Short of Suspension: How Suspension Warnings Can Reduce Hate Speech on Twitter

Debates around the effectiveness of high-profile Twitter account suspensions and similar bans on abusive users across social media platforms abound. Yet we know little about the effectiveness of warning a user about the possibility of suspending their account as opposed to outright suspensions in reducing hate speech. With a pre-registered experiment, we provide causal evidence that a warning message can reduce the use of hateful language on Twitter, at least in the short term. We design our messages based on the literature on deterrence, and test versions that emphasize the legitimacy of the sender, the credibility of the message, and the costliness of being suspended. We find that the act of warning a user of the potential consequences of their behavior can significantly reduce their hateful language for one week. We also find that warning messages that aim to appear legitimate in the eyes of the target user seem to be the most effective. In light of these findings, we consider the policy implications of platforms adopting a more aggressive approach to warning users that their accounts may be suspended as a tool for reducing hateful speech online.

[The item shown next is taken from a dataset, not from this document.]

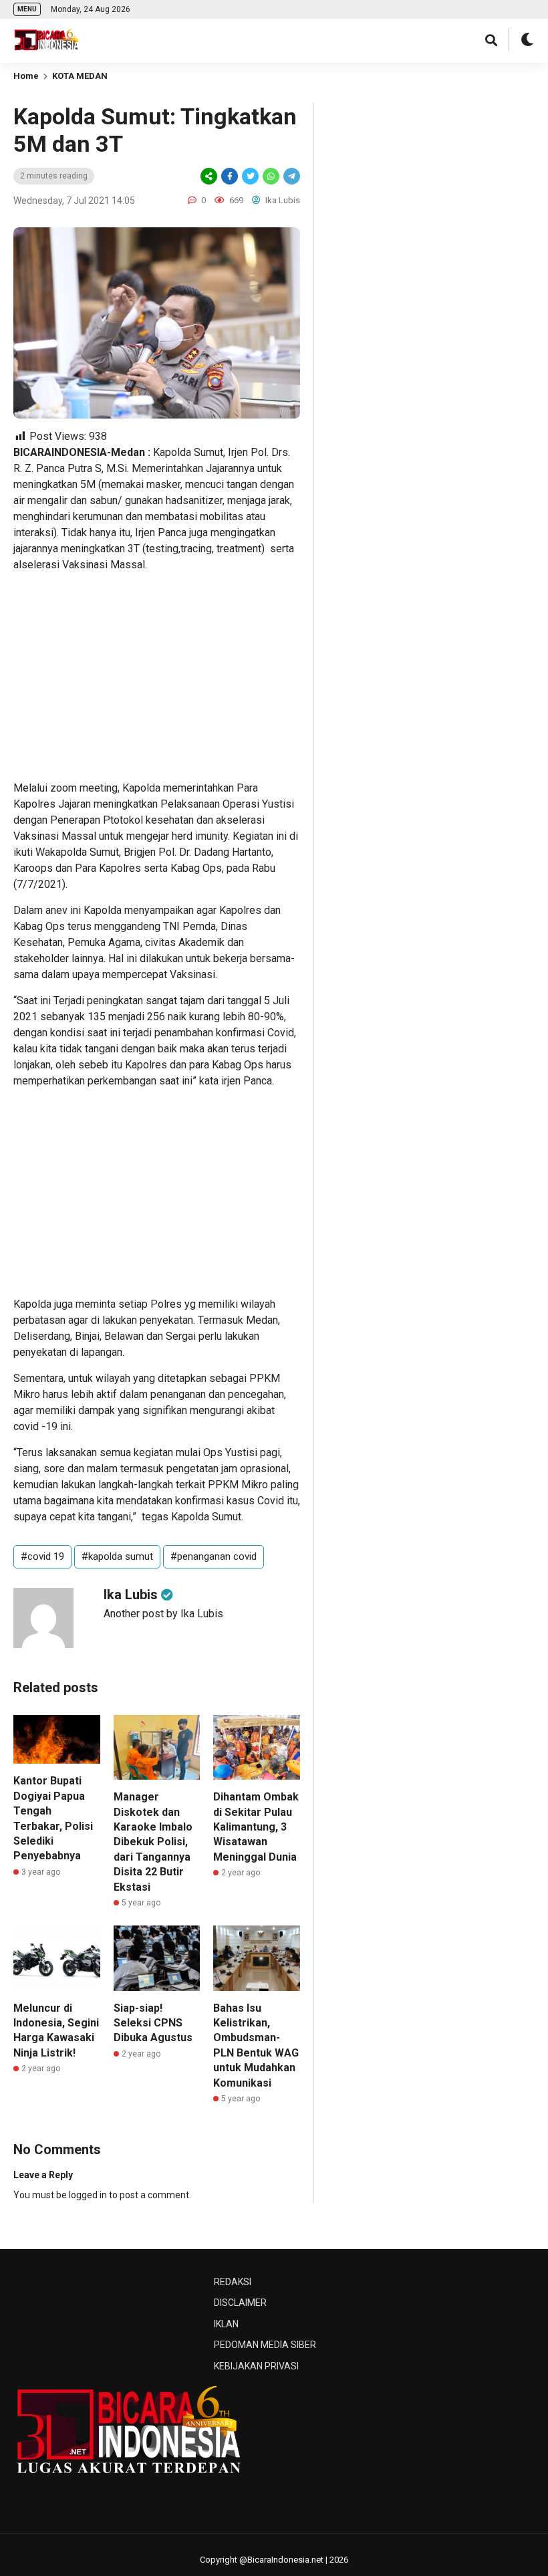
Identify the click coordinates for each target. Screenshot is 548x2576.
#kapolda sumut (117, 1556)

we test whether warning users of their potential suspension if they continue using hateful language might be able to reduce online hate speech. To do so, we implemented a pre-registered experiment on Twitter in order to test the ability of “warning messages” about the possibility of future suspensions to reduce hateful language online. More specifically, we identify users who are candidates for suspension in the future based on their prior tweets and download their follower lists before the suspension takes place. After a user gets suspended, we randomly assign some of their followers who have also used hateful language to receive a warning that they, too, may be suspended for the same reason.

Since our tweets aim to deter users from using hateful language, we design them relying on the three mechanisms that the literature on deterrence deems as most effective in reducing deviation behavior: costliness, legitimacy, and credibility. In other words, our experiment allows us to manipulate the degree to which users perceive their suspension as costly, legitimate, and credible.


Our study provides causal evidence that the act of sending a warning message to a user can significantly decrease their use of hateful language as measured by their ratio of hateful tweets over their total number of tweets. Although we do not find strong evidence that distinguishes between warnings that are high versus low in legitimacy, credibility, or costliness, the high legitimacy messages seem to be the most effective of all the messages tested.


he coefficient plot in figure 4 shows the effect of sending any type of warning tweet on the ratio of tweets with hateful language over the tweets that a user tweets. The outcome variable is the ratio of hateful tweets over the total number of tweets that a user posted over the week and month following the treatment. The effects thus show the change in this ratio as a result of the treatment.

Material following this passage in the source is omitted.